"Suffering With"
Clips from a conversation with Derek Nikitas, Director, Bluegrass Writers Studio
The most important thing it takes to be a good fiction writer rarely gets talked about. You have to suffer compassion for people, fellow humans. All of them. In imagination and in life. To a degree that is past responsible or reasonable. If you harden your heart at all, you will fail. You'll fake it or you'll forget it. And I need to hear this again, as much as anyone.
Compassion differs from empathy in that it is "suffering with," not simply understanding why.

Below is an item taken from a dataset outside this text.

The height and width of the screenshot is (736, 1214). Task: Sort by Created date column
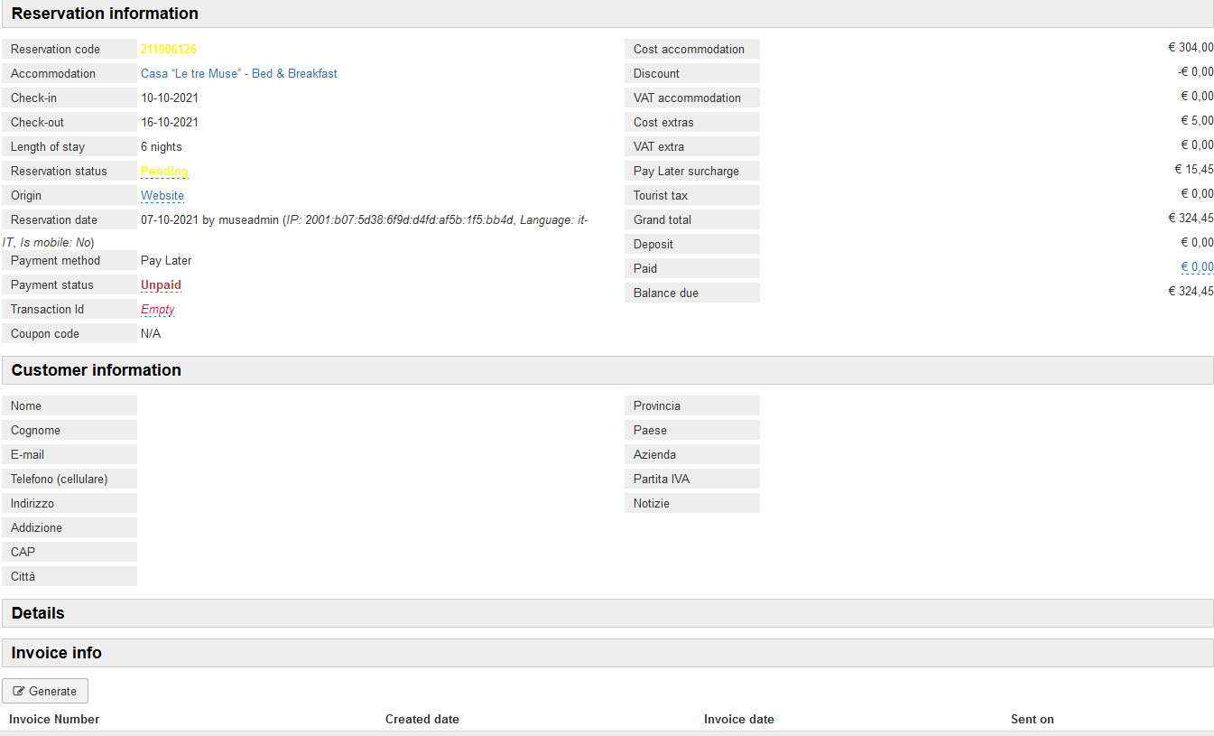click(x=422, y=719)
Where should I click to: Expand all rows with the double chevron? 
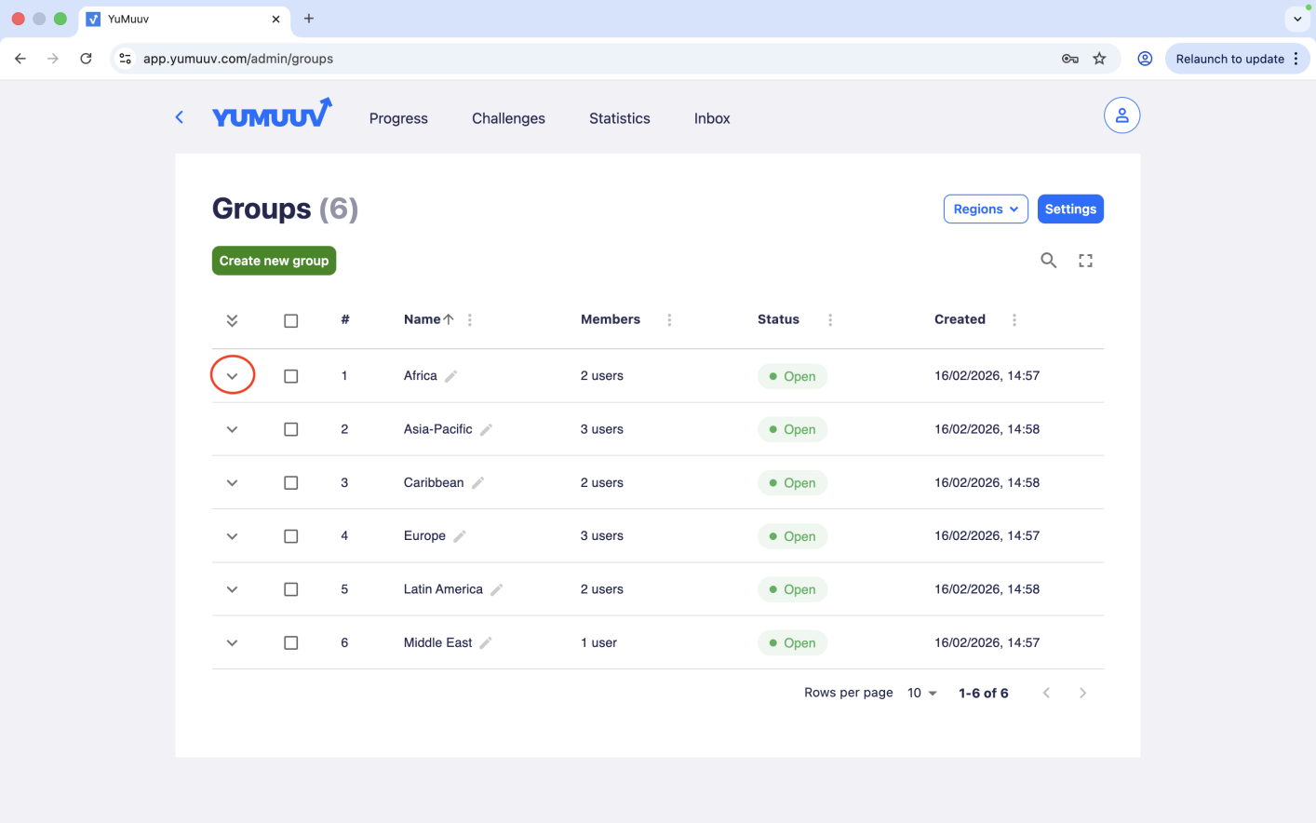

I’ve observed fellow writers take hard-hearted stances on real life suffering. Leave that to the politicians and the planners. Let someone else find the answer, the policy. That's not our job. It's our job, fiction writers and poets, to suffer with. Let your heart bleed, embarrassingly, irrationally, "immorally." Try, at least. Keep trying. That's all I'm saying to you and to myself.
Compassion is enormously difficult. We fail at it often, which is a major reason why most people can't be good artists, or why good artists aren't always consistently good. John Gardner put it way better than I could: the failure of compassion results in sentimentality, frigidity or mannered writing. I know it sounds wrong to suggest that the purpose of striving for compassion is to be a better writer, but writing and life are bound together for me like that. Imagination and reality. I don't know what it’s like to be otherwise, though I try to imagine.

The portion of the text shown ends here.